Alcoff utilizes phenomenological descriptions of lived experiences of racialization in outlining the ways in which racism is manifest at the level of perception itself, while also invoking phenomenological concepts such as “epidermal schema”, “being-in-the-world”, “being-with-others”, “being-for-others” and, perhaps to the greatest degree, Maurice Merleau-Ponty’s account of perception and sedimented knowledges in theorizing racial identity. In these ways, Alcoff’s approach both makes apparent the ways in which phenomenological description can productively contribute to a theory of racial identity, as well as some ways in which phenomenological concepts can be taken up in critical philosophies of race. In addition to Merleau-Ponty, Alcoff engages Frantz Fanon, Lewis Gordon, and Gail Weiss in elaborating her account of racialized embodiment. As examples of “first-person memoirs and rich descriptions of racial experience that might be tapped for theoretical analysis” [8] (p. 18), Alcoff offers a handful of phenomenological descriptions of racialized embodiment, which features white American Beat novelist Jack Kerouac’s journal, an autobiographical “confession” in Mexican–American journalist and essayist Richard Rodriguez’s Days of Obligation, the recounted experiences of a male Asian American colleague in the classroom, and personal reflections on a past romantic relationship of her own. Alcoff writes in the 2006 version of the text that “[s]uch subjective descriptions […] show how one’s designated race is a constitutive element of fundamental, everyday embodied existence, psychic life, and social interaction” [9] (pp. 182–183).

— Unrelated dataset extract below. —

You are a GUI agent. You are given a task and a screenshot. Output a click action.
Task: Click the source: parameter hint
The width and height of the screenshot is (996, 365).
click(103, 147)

In addition, Alcoff finds that the insights garnered by these phenomenological descriptions are particularly valuable insofar as they provide tools for interrogating conditions in which discriminations carried out at the level of perception are made manifest and perpetuated in everyday engagements. These interrogations, in turn, allow for the possibility of transforming racializing processes [9] (p. 194). The facts of racism as manifest at the level of perception, and of perception as sedimented contextual knowledges (per Merleau-Ponty), mean that phenomenological accounts serve an important purpose in theorizing racial identity, processes of racialization, and the possibilities for transforming those processes.
Just as Alcoff’s phenomenology of racial embodiment showcases arguments regarding the necessity of phenomenological description for understanding and transforming conditions of oppression that pre-date what has been called “the critical turn in phenomenology”, so too does Martinez’s 2000 monograph, Phenomenology of Chicana Experience and Identity6, published in the following year. For Martinez, the phenomenological method itself is key in distilling the kinds of description and analysis of lived experience that allow for the interrogation of the normative logics and oppressive conditions by which racialized experience is made both possible and actual.
Martinez immediately makes clear that her use of phenomenological methodology in the project is motivated by her desire to address and bridge what she identifies as a gap between the theoretical and the praxical, between “the words spoken or written and the fact of lived experience”, which she notes is a troubling feature of many academic discursive spaces with alleged commitments to liberatory and transformative goals. Her text therefore makes use of phenomenological methodology in an attempt to bridge this gap and to offer a means by which manners and styles of being of those who struggle against oppression, namely racial, sexual, and class oppressions, can be reflected on and interrogated [11] (p. 6).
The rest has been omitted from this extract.